*Task objective*. Output the entries below without any alteration.

*Supplied entries*.
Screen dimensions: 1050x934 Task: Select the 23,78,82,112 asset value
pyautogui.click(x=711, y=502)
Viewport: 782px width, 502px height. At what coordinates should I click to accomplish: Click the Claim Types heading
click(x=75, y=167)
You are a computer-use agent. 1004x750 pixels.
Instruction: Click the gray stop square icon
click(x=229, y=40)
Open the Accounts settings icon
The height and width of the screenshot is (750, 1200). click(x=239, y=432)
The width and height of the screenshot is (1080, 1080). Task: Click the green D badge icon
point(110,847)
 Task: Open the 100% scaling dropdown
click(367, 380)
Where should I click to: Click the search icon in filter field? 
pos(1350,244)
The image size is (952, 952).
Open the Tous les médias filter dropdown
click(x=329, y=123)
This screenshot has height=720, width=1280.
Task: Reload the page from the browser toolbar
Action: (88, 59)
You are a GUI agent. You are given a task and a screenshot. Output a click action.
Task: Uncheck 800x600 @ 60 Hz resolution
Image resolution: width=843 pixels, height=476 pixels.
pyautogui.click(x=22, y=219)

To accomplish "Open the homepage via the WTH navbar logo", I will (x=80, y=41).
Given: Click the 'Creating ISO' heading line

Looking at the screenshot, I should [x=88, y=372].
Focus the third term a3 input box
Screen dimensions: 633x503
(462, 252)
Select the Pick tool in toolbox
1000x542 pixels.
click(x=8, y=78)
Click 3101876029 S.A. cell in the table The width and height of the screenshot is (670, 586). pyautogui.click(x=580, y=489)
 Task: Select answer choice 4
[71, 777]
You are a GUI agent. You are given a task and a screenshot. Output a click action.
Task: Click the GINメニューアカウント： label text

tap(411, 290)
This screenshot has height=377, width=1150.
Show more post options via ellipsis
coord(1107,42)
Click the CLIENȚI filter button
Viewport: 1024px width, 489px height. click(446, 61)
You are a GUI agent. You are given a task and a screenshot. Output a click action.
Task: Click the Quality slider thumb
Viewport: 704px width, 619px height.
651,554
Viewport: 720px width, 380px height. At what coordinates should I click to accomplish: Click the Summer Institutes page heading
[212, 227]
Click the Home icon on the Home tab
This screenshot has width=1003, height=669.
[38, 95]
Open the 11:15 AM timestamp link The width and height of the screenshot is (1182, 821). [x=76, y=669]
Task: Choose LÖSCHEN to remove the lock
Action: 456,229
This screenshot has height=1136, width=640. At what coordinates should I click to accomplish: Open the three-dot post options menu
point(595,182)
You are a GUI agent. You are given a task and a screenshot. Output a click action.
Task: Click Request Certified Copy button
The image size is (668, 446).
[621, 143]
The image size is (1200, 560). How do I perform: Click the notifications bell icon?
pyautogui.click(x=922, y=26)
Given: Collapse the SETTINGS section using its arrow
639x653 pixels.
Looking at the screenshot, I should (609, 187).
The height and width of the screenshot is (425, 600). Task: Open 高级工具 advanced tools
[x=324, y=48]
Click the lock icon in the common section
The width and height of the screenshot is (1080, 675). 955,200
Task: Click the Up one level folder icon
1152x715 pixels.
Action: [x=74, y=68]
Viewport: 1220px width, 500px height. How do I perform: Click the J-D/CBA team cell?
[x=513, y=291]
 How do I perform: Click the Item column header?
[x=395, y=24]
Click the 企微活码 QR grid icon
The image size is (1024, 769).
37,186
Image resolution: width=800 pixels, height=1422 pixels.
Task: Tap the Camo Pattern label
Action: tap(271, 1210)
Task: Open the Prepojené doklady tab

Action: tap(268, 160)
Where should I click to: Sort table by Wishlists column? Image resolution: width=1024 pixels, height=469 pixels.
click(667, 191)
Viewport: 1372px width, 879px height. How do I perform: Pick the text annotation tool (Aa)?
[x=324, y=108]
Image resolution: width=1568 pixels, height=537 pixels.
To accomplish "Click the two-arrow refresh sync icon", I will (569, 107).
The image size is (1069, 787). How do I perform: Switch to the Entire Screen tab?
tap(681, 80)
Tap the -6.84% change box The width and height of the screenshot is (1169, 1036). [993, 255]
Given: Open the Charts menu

*Task output*.
Screen dimensions: 1050x934 Task: Select the 23,78,82,112 asset value
pyautogui.click(x=711, y=502)
Viewport: 782px width, 502px height. At what coordinates should I click to accomplish: Click the Claim Types heading
click(x=75, y=167)
You are a computer-use agent. 1004x750 pixels.
Instruction: Click the gray stop square icon
click(x=229, y=40)
Open the Accounts settings icon
The height and width of the screenshot is (750, 1200). click(x=239, y=432)
The width and height of the screenshot is (1080, 1080). Task: Click the green D badge icon
point(110,847)
 Task: Open the 100% scaling dropdown
click(367, 380)
Where should I click to: Click the search icon in filter field? 
pos(1350,244)
The image size is (952, 952).
Open the Tous les médias filter dropdown
click(x=329, y=123)
This screenshot has height=720, width=1280.
Task: Reload the page from the browser toolbar
Action: (88, 59)
You are a GUI agent. You are given a task and a screenshot. Output a click action.
Task: Uncheck 800x600 @ 60 Hz resolution
Image resolution: width=843 pixels, height=476 pixels.
pyautogui.click(x=22, y=219)

To accomplish "Open the homepage via the WTH navbar logo", I will (x=80, y=41).
Given: Click the 'Creating ISO' heading line

Looking at the screenshot, I should [x=88, y=372].
Focus the third term a3 input box
Screen dimensions: 633x503
(462, 252)
Select the Pick tool in toolbox
1000x542 pixels.
click(x=8, y=78)
Click 3101876029 S.A. cell in the table The width and height of the screenshot is (670, 586). pyautogui.click(x=580, y=489)
 Task: Select answer choice 4
[71, 777]
You are a GUI agent. You are given a task and a screenshot. Output a click action.
Task: Click the GINメニューアカウント： label text

tap(411, 290)
This screenshot has height=377, width=1150.
Show more post options via ellipsis
coord(1107,42)
Click the CLIENȚI filter button
Viewport: 1024px width, 489px height. click(446, 61)
You are a GUI agent. You are given a task and a screenshot. Output a click action.
Task: Click the Quality slider thumb
Viewport: 704px width, 619px height.
651,554
Viewport: 720px width, 380px height. At what coordinates should I click to accomplish: Click the Summer Institutes page heading
[212, 227]
Click the Home icon on the Home tab
This screenshot has width=1003, height=669.
[38, 95]
Open the 11:15 AM timestamp link The width and height of the screenshot is (1182, 821). [x=76, y=669]
Task: Choose LÖSCHEN to remove the lock
Action: 456,229
This screenshot has height=1136, width=640. At what coordinates should I click to accomplish: Open the three-dot post options menu
point(595,182)
You are a GUI agent. You are given a task and a screenshot. Output a click action.
Task: Click Request Certified Copy button
The image size is (668, 446).
[621, 143]
The image size is (1200, 560). How do I perform: Click the notifications bell icon?
pyautogui.click(x=922, y=26)
Given: Collapse the SETTINGS section using its arrow
639x653 pixels.
Looking at the screenshot, I should (609, 187).
The height and width of the screenshot is (425, 600). Task: Open 高级工具 advanced tools
[x=324, y=48]
Click the lock icon in the common section
The width and height of the screenshot is (1080, 675). 955,200
Task: Click the Up one level folder icon
1152x715 pixels.
Action: [x=74, y=68]
Viewport: 1220px width, 500px height. How do I perform: Click the J-D/CBA team cell?
[x=513, y=291]
 How do I perform: Click the Item column header?
[x=395, y=24]
Click the 企微活码 QR grid icon
The image size is (1024, 769).
37,186
Image resolution: width=800 pixels, height=1422 pixels.
Task: Tap the Camo Pattern label
Action: tap(271, 1210)
Task: Open the Prepojené doklady tab

Action: tap(268, 160)
Where should I click to: Sort table by Wishlists column? Image resolution: width=1024 pixels, height=469 pixels.
click(667, 191)
Viewport: 1372px width, 879px height. How do I perform: Pick the text annotation tool (Aa)?
[x=324, y=108]
Image resolution: width=1568 pixels, height=537 pixels.
To accomplish "Click the two-arrow refresh sync icon", I will (569, 107).
The image size is (1069, 787). How do I perform: Switch to the Entire Screen tab?
tap(681, 80)
Tap the -6.84% change box The width and height of the screenshot is (1169, 1036). [993, 255]
Given: Open the Charts menu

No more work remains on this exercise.